McMasters’ seagoing Super Clipper is a fanciful extrapolation from his study of large aircraft configurations. He has also studied the prospect of a giant flying wing, a design that NASA has continued to study. At this point, Boeing’s interest is purely in military applications, and the company will fly a scale model of the Blended Wing Body aircraft at NASA’s Dryden Flight Research Center in California this fall. If a full-scale commercial version were to be developed, it would face the same problem the A-380 faces: airports.
London’s Heathrow is the third busiest in the world (after Atlanta and Chicago) and, as the airport handling more international travelers than any other, probably the most cramped for space. When Airbus designers approached airports around the world starting in 1996, Heathrow was enthusiastic because the A380’s capacity could squeeze more people into each of its coveted landing slots. The airport now expects 65 superjumbo flights a day by 2015.
But big airplanes create big demands on the ground: Heathrow is spending about $800 million to rebuild itself, widening runways, adding taxiways, lengthening baggage conveyors, and renovating a terminal to create four superjumbo-size gates almost as wide as Big Ben is tall. The airport is also building a new terminal, to be completed by 2011, that will include 14 gates that can accommodate the A380; two of the 14 opened this year.
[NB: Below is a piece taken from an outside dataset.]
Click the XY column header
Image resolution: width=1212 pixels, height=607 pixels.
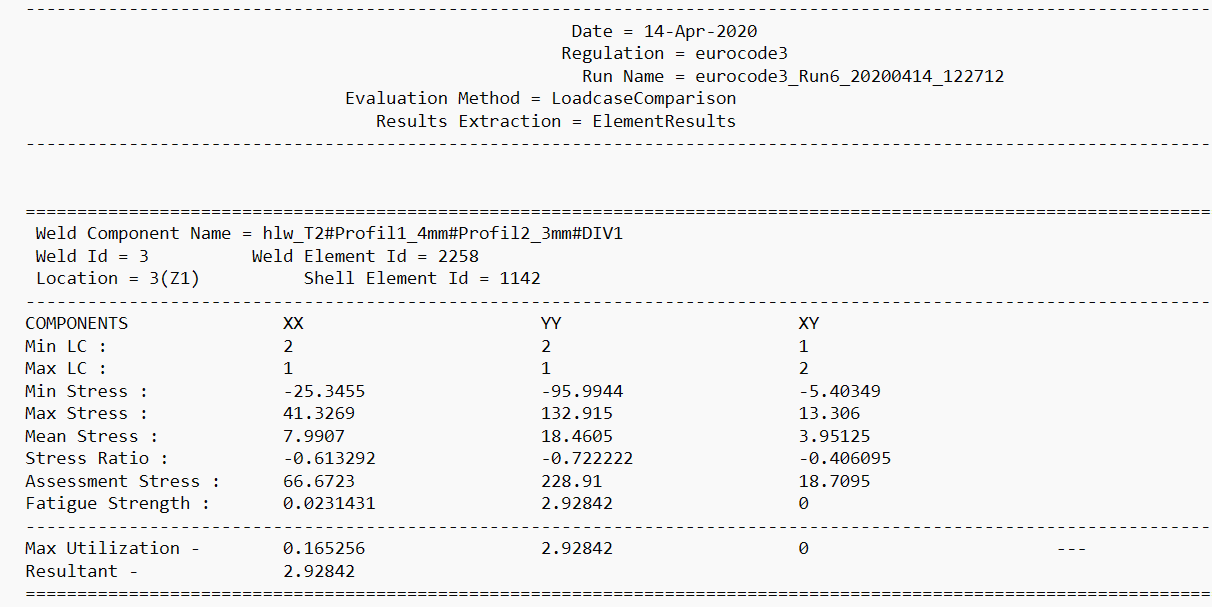(808, 323)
In Singapore, where Singapore Airlines has ordered 10 A380s, with options for 15 more, costing a total of $8.6 billion, and where the first commercial A380 flight will likely take off early next year, Changi Airport is expanding 19 gates with extra seating, restrooms, and three jetways to handle A380s. Crews at Changi, which promises to be a hub for the megaliners on crowded Asian routes, have widened runways, expanded runway-taxiway intersections, and added shields to block the intense blast from the A380’s engines.
Airbus designed the A380 so airports wouldn’t have to strengthen existing runways. Though it weighs far more than a 747, its tires put no more pressure on runways because its weight is spread out over more wheels: 22. The immense weight of the new airliners does require some airports to reinforce bridges they will use. Its span and engine placement require them to widen runways from 150 feet, the standard for a 747, to 200 feet. Some airports, such San Francisco International, will work around that requirement by closing adjoining taxiways when an A380 arrives.
Airbus has strained to coax every bit of per-passenger performance possible from its superjumbo, and that’s the reason the airplane has two decks. Airplanes that pack people onto two levels—like the A380—or even three levels—like Kroo’s superduperjumbo—make more efficient use of their space. Kroo figured that by stacking 1,500 passengers in an airliner’s triple-deck fuselage, for example, he would reduce the ratio of nonlifting fuselage area to lifting wing area, which would reduce the power needed to carry each person. (Pity the poor pilot who’d have to stand there and say goodbye as all those people file off.)
But the payoff multiplies not only because per-person thrust is optimized but because the basic costs of flying any airliner—the salary of our friendly pilot, for instance—are spread across the ticket price of more passengers, so the cost of moving each person is smaller.